SUPPORT THE PANDAS!!!!


----------



## Midnight Runner (Feb 14, 2010)

Atenza Coltheart said:


> PANDASLOTH!  Epic Win~


No, you pick one side or the other. So which is it? This:










Or this:










Do you want the angry bear or the fugging cute tree climber?


----------



## CuritadeRana (Mar 19, 2010)

Linus said:


> Just so you all know, some sloths are REALLY scary


This photo reminded me of Wolverine (Hugh Jackman) and I blushed...I am a little disturbed :laughing: Yeah Sloths!


----------



## Antagonist (Mar 27, 2009)

It should be noted that no sloth has a natural green coloring. That's mold. Fucking mold. And most sloths have it. They'd be adorable without it.

Also, genius trick trying to split the panda vote with that third option lol.


----------



## Parade of Sparrows (Mar 16, 2010)

Antagonist said:


> Also, genius trick trying to split the panda vote with that third option lol.


OMG TONY IS A POLITICAL EVIL GENIUS. I didn't even realize this BAD tony


----------



## Midnight Runner (Feb 14, 2010)

talon235 said:


> OMG TONY IS A POLITICAL EVIL GENIUS. I didn't even realize this BAD tony


He is a crafty person. Very crafty.
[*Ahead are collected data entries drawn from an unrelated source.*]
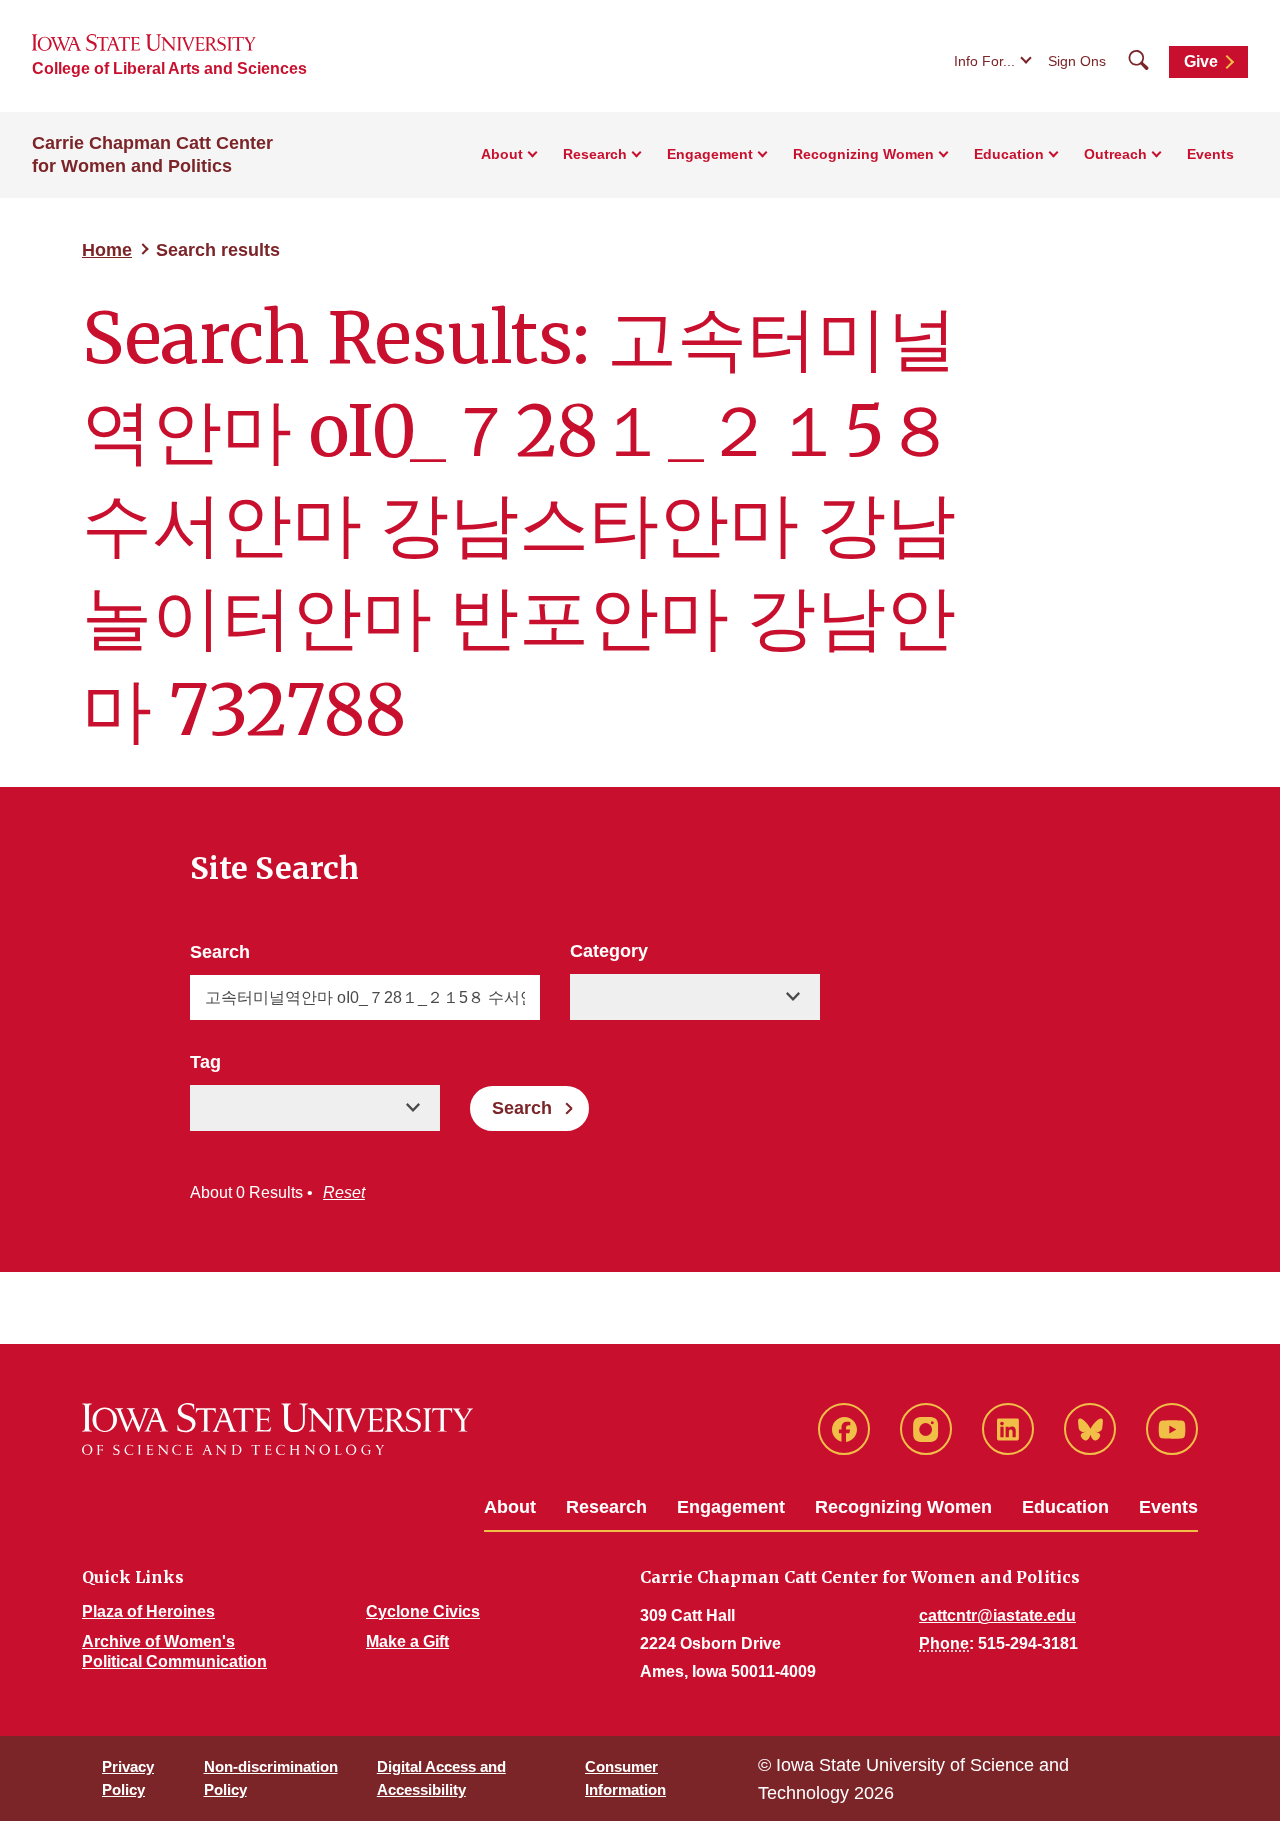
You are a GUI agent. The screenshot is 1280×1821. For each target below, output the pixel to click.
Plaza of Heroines (148, 1611)
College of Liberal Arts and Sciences (169, 68)
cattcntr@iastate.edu (997, 1615)
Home (107, 250)
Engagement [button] (710, 154)
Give (1201, 61)
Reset (344, 1192)
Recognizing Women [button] (863, 154)
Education (1065, 1507)
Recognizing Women (903, 1507)
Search (220, 952)
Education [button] (1009, 154)
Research (606, 1507)
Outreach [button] (1115, 154)
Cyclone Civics (423, 1611)
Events (1210, 154)
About (510, 1507)
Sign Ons (1077, 61)
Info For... (984, 61)
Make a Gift (407, 1641)
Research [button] (595, 154)
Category (609, 951)
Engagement (731, 1507)
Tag (205, 1062)
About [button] (502, 154)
As am I. Here is more cute slothness!:










And another rainbow has been emitted from me.


----------



## AirMarionette (Mar 13, 2010)

Fuck you, I pick penguins:










LOOK AT ALL THAT FLUFFY INDEPENDENCE.


----------



## Who (Jan 2, 2010)

As a firm supporter of Pistols For Pandas, I'm quite sure it's easy to tell how I voted.


----------